Fully implicit is impossible for large PDEs because the size of the Jacobian in the nonlinear system grows out of control. It's the best for smaller PDEs given Newton's convergence rate if you have a good initial condition, but a good guess can be hard to come by. But in general for a small enough problem it's best to make it a single nonlinear solve. The question is where the cutoff point is which is dependent on the amount of nonlinearity and cost of the calculations. Highly nonlinear biological problems hit the impractical part quite quickly so semi-linear methods are the only thing possible. Fluid dynamics PDEs are more straightforward and can be discretized into small systems via pseudospectral discretizations which makes fully implicit practical. Where econ applications fall is what I don't know and would be interesting to fully benchmark.

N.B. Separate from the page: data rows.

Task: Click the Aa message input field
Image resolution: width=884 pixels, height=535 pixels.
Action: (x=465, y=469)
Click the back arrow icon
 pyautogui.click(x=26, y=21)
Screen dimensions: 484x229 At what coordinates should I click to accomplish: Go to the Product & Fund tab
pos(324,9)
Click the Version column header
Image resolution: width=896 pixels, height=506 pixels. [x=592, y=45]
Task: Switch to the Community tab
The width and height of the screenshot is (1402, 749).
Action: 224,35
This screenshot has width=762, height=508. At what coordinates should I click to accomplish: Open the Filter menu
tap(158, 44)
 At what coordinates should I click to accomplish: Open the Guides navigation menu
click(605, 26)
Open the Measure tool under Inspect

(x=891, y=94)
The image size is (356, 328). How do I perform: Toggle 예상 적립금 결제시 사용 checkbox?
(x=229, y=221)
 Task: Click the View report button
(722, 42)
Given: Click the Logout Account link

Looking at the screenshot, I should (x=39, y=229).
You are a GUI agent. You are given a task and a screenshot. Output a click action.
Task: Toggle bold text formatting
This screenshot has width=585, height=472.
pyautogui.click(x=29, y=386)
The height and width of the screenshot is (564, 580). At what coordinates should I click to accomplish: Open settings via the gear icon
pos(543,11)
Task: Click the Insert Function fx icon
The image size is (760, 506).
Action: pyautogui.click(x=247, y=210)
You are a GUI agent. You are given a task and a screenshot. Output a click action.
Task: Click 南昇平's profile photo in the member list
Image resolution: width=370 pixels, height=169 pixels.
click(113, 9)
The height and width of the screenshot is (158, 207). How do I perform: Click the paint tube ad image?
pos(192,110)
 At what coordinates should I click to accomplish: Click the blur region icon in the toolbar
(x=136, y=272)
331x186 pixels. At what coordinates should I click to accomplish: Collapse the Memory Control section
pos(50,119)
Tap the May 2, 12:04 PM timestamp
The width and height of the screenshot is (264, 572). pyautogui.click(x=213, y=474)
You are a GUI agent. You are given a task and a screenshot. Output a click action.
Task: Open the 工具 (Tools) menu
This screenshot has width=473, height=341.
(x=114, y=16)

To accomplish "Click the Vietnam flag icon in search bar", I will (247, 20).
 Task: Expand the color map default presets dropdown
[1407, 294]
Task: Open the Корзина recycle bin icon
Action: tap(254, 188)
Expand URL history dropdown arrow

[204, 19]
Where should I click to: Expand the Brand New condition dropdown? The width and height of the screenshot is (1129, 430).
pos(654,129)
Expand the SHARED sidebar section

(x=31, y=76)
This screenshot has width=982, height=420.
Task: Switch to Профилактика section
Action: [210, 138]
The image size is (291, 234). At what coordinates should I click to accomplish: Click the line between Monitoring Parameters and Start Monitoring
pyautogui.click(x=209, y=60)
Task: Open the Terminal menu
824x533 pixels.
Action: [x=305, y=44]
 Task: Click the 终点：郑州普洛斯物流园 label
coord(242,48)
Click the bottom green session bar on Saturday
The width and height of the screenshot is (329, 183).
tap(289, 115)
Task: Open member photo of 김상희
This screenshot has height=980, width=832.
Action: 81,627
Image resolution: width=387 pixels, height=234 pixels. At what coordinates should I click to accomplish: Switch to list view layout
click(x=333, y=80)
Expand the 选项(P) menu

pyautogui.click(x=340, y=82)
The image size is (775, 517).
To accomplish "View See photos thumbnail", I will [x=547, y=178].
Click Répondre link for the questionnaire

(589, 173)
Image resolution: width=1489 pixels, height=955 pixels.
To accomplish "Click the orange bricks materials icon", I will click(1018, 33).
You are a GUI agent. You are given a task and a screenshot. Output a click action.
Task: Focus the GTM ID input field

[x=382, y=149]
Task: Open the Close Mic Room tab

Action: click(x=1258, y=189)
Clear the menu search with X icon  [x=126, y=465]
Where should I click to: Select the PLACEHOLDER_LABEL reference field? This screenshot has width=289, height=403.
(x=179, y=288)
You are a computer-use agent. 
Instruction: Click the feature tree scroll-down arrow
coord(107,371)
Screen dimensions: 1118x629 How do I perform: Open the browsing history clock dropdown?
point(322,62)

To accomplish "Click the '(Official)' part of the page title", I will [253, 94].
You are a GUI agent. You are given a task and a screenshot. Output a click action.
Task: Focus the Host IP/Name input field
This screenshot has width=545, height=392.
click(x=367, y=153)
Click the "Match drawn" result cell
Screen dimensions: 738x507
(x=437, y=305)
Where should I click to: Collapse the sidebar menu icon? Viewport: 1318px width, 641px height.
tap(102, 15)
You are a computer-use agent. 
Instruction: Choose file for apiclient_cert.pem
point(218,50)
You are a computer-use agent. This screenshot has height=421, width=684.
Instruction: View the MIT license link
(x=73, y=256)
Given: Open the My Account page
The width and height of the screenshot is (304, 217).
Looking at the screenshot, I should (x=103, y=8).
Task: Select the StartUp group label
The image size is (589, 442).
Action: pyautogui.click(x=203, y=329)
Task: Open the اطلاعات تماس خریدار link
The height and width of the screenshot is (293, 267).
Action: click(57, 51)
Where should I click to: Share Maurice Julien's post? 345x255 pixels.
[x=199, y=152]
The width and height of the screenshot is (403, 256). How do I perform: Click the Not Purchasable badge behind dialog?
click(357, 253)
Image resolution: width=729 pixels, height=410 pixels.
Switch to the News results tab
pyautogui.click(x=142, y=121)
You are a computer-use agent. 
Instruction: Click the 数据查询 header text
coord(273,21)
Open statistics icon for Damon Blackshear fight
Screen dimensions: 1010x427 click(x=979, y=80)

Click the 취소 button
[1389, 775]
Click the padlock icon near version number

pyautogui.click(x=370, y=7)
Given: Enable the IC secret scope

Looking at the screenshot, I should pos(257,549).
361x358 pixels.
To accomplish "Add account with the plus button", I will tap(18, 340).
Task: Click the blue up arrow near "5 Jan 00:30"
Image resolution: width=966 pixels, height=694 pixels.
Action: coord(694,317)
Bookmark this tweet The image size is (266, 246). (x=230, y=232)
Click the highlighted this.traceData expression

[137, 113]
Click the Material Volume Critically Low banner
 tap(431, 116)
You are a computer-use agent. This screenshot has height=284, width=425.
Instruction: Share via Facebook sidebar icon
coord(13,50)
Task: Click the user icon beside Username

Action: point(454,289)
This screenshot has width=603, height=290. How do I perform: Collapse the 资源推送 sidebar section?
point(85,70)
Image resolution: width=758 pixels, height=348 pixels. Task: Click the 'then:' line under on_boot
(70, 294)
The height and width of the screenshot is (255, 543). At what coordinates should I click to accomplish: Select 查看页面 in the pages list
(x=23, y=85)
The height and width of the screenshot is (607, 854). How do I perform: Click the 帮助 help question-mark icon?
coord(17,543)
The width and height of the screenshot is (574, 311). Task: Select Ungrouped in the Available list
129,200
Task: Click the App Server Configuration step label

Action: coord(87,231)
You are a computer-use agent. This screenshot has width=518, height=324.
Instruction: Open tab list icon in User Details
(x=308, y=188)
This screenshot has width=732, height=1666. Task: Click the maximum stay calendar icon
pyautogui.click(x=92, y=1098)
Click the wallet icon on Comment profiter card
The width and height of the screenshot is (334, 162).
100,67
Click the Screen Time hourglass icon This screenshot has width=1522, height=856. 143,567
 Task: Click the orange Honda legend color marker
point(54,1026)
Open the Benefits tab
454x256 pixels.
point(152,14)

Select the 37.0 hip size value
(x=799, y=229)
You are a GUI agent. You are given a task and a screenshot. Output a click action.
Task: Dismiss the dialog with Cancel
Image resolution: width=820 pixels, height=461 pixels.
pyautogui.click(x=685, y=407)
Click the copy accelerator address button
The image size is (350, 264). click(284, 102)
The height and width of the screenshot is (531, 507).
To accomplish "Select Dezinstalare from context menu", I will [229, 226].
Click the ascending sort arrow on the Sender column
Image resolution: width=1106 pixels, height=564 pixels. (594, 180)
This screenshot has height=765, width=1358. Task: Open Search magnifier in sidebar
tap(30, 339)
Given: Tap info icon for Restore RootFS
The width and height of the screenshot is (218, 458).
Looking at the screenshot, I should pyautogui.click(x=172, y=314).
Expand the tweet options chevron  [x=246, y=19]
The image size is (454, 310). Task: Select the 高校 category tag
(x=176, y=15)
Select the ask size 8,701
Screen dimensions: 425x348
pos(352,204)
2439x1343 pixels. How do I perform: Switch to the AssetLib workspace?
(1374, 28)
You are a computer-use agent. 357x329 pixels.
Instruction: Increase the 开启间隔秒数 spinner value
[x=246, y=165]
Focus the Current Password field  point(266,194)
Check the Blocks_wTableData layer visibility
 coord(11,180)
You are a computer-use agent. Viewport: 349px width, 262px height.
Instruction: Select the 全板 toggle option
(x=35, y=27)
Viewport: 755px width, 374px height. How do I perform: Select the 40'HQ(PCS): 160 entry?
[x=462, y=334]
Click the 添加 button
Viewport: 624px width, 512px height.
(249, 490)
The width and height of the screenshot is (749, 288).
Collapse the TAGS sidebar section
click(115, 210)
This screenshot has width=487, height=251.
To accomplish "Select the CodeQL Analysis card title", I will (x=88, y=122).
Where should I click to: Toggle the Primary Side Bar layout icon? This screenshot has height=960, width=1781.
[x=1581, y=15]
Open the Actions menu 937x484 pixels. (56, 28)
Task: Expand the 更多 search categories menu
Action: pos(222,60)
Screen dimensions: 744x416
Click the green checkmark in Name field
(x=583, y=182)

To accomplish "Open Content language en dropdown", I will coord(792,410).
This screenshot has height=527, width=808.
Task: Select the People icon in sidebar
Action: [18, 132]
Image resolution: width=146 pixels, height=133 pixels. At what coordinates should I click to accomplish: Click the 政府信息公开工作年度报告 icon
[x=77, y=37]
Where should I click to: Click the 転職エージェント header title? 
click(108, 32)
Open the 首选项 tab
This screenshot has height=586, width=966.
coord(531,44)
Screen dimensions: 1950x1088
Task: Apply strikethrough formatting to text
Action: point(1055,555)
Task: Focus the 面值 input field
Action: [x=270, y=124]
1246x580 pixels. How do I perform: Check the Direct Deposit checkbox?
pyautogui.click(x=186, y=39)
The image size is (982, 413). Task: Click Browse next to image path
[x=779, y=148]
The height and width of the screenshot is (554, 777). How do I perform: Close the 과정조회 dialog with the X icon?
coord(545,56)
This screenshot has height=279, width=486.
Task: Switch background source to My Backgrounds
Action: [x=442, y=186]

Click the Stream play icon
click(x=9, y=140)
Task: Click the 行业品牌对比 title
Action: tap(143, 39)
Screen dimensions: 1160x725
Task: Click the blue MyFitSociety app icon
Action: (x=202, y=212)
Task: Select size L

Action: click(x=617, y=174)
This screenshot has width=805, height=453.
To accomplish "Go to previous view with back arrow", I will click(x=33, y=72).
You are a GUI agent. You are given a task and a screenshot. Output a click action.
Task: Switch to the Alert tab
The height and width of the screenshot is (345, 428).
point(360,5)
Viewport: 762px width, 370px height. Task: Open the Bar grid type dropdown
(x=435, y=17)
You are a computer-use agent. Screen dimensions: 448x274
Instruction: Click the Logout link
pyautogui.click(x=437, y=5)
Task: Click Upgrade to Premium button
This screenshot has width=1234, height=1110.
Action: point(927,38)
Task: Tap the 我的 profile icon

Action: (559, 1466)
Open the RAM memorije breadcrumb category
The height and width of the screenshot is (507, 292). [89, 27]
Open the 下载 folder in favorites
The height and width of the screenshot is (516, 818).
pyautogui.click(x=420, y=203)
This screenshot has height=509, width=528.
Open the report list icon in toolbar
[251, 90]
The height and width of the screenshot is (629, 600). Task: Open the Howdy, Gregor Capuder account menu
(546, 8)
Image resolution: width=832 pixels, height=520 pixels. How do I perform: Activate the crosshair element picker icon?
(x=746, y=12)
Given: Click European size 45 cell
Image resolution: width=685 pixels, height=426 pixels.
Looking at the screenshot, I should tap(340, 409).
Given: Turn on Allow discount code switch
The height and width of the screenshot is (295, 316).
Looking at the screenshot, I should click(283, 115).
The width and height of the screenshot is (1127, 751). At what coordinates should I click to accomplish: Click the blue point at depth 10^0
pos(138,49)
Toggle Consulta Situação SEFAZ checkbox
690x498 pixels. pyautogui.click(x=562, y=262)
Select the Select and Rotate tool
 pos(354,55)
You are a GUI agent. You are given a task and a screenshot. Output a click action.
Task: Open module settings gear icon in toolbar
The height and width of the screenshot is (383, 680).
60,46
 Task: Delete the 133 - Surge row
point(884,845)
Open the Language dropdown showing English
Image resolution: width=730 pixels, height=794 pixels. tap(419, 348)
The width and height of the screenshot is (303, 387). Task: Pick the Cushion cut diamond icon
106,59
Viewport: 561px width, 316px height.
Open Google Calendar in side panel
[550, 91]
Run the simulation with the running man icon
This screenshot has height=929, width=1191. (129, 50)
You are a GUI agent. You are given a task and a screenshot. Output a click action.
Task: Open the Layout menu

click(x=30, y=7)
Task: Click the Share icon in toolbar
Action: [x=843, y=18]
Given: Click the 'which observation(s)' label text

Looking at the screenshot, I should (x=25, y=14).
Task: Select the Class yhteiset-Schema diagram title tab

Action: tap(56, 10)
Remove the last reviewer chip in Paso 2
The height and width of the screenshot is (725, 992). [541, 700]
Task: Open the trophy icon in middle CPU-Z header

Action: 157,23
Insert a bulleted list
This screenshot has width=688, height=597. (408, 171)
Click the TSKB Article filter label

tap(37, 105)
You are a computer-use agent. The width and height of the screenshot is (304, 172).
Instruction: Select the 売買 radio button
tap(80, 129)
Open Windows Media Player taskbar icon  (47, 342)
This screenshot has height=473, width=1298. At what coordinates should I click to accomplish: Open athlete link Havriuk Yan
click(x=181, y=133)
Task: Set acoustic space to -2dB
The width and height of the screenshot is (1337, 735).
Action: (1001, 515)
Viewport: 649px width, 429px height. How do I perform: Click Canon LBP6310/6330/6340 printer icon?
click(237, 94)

Is it a sufficiently convex problem? Does the nonlinearity introduce numerical round-off errors, etc. that become a big problem when the accumulate over longer time-horizons. For example, with a markov-chain interpretation, if the probabilities add up to 1 - E-07 instead of 1 - E-16 for a given row, then that can accumulate with time-steps to become a read problem. @ChrisRackauckas has told me that when he did these sorts of PDE things before, applying the boundary conditions directly into the operator (as the current setup is trying to do) solves a lot of these issues. Most of that is beyond my pay-grade.

You have to define the operators in ways so that way the summation actually ends up as zero. So for example instead of 1 -2 1, you define 1 1 and then you defined the middle part as the subtraction of the addition of the others. This makes every row of the operator a true zero. Of course for integers it doesn't matter, but when you get floats this can be slightly different in the 16th place or so which can cause instability over long times. As long as you define one point as the opposite of the others so the sum condition is exact then you fix this.

Ref: https://scicomp.stackexchange.com/questions/11249/numerical-derivative-and-finite-difference-coefficients-any-update-of-the-fornb/26735

matthieugomez commented 6 years ago

Thanks @ChrisRackauckas. That is very interesting. Thanks for the links, I will look more into them.

The implicit method works well in the economics problems I have worked because if you take a time step small enough, the solution for a small time step V_{t+1} is very close to the current solution V_t (i.e. the initial guess), and so, as you mention, Newton convergence rate kicks in. In cases where the Newton method does not converge, I decrease the time step until it does. I find that it allows to solve stuff more robustly than the linear method, but I'm open to the idea that this was due to some (subtle or not) mistakes in my linear code.